Econostrum | Economic News in the Mediterranean

Tunisian president takes control of the judiciary

Written by Eric Apim on Tuesday, February 15th 2022 à 10:45 | Read 386 times

TUNISIA. After having put an end, on February 5, 2022, to the functions of the members of the Superior Council of Magistracy, Kaïs Saïed promulgated, on Saturday February 12, 2022, the decree confirming the dissolution of this body. The Tunisian president announced the creation of a new "temporary" body to replace it. He continues to control all powers since he now also assumes the right to dismiss "any judge who fails in his professional duties" and prohibits any magistrate from going on strike or "holding any organised collective action that could disrupt or delay the normal functioning of the courts".

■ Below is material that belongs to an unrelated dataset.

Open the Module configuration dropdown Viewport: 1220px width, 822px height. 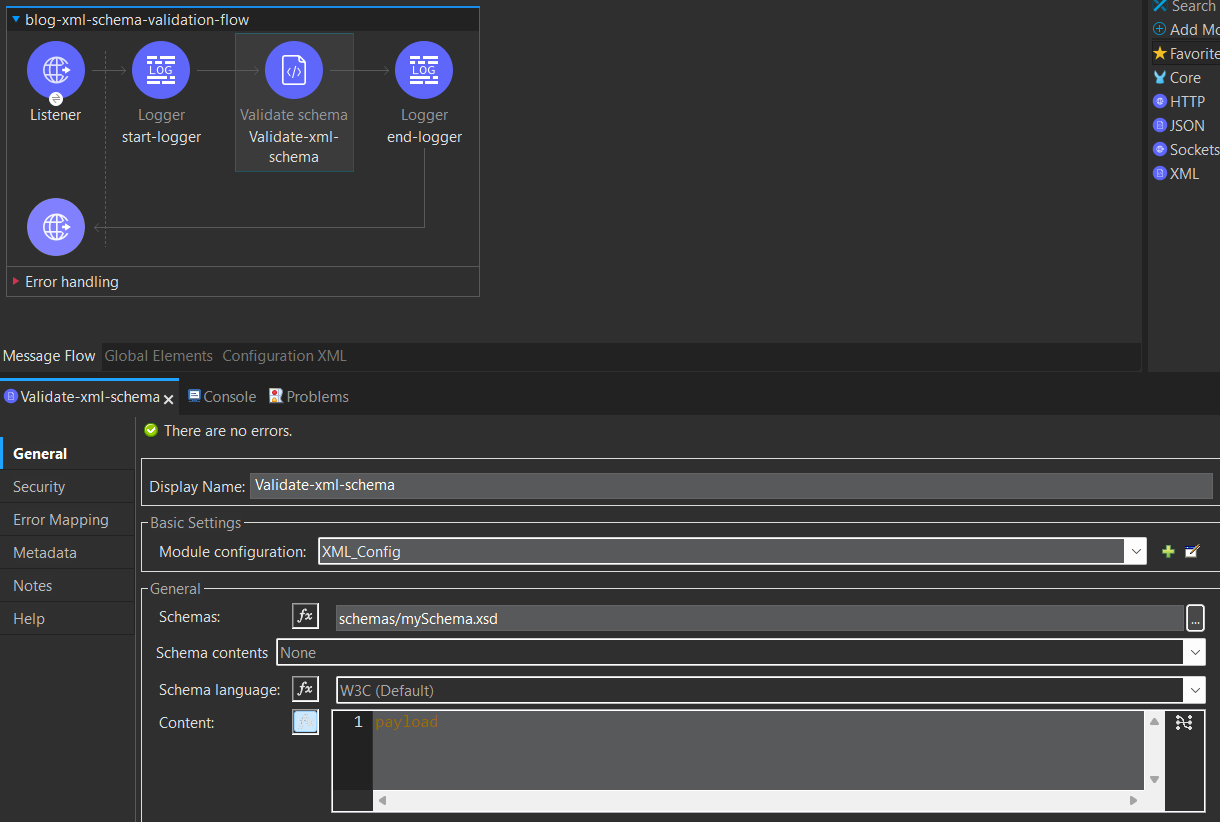coord(1135,551)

Depending on the source, between 200 and 2000 people protested on Sunday 13 February 2022 on the call of the Islamist party Ennahdah, activists of "Citizens against the coup" and a coordination of opposition parties called "Democratic Initiative". In downtown Tunis, they shouted "Freedom, freedom, the police state is over", "destruction of the rule of law", as well as "the people want what you don't want". This last slogan is a reference to the famous slogan adopted during the 2011 revolution that led to the flight and overthrow of Zine el Abidine Ben Ali.

The day before, the Association of Tunisian Magistrates (AMT) had asked Kaïs Saïed to reverse his decision. It denounced this direct interference by the state in the functioning of the judiciary and the abolition of the guarantees and mechanisms of judicial independence stipulated in the Constitution. The AMT calls on all judges to mobilise to affirm their non-submission to the executive power. For its part, the International Commission of Jurists (ICJ), a Geneva-based NGO, did not hesitate to write in a statement, "this reminds us of the dark days of Tunisia, when judges were dismissed from their functions according to the whims of the executive."

The now former CSM, for its part, refuses to be dissolved. "In the absence of a constitutional and legal mechanism authorising it", it claims to be "the only legitimate constitutional institution representing the judiciary" in the country. Its members have set up a "crisis cell to consult on the management of the next phase and to coordinate the next moves".

"A fair trial before a fair justice"

Kaïs Saïed received his head of government and his Minister of Justice to explain his decision (photo: Presidency of the Tunisian Republic)
Kaïs Saïed received his head of government and his Minister of Justice to explain his decision (photo: Presidency of the Tunisian Republic)
The independence of the judiciary is increasingly in question. Even if Kaïs Saëd defends it. On Saturday 12 February 2022 at the Palais de Carthage, during a meeting with Leila Jaffel, Minister of Justice, and Najla Bouden Ramadan, head of the Tunisian government since the end of September 2021, he reiterated "the need to purge the country of all causes of corruption", indicating that "this requires the establishment of a fair judicial system in which all are equal before the law.

In the communiqué issued after this meeting, the President of the Republic of Tunisia reaffirmed his respect for the independence of the judiciary, recalling that sovereignty belongs to the people and that the separation of functions aims to guarantee a balance between them. According to him, the country must be cleansed of all causes of corruption. He said that: "those who remain silent in the face of injustice become accomplices, which is why the CSM has been dissolved and will be replaced by a provisional council, to put an end to impunity". Among the reasons given for dissolving the CSM was the slowdown in the investigation into the murders of left-wing politicians Chokri Belaid and Mohamed Brahmi.
"A fair trial, before a fair justice system, is a sacred duty and one of the legitimate demands of Tunisians," Kaïs Saïed continued.

Since July 2021 with the suspension of the Assembly of People's Representatives (ARP) and the dismissal of the Prime Minister, the Tunisian president has multiplied episodes of concentration of power. He thus intends to limit the influence of Ennahdah in the spheres of the state.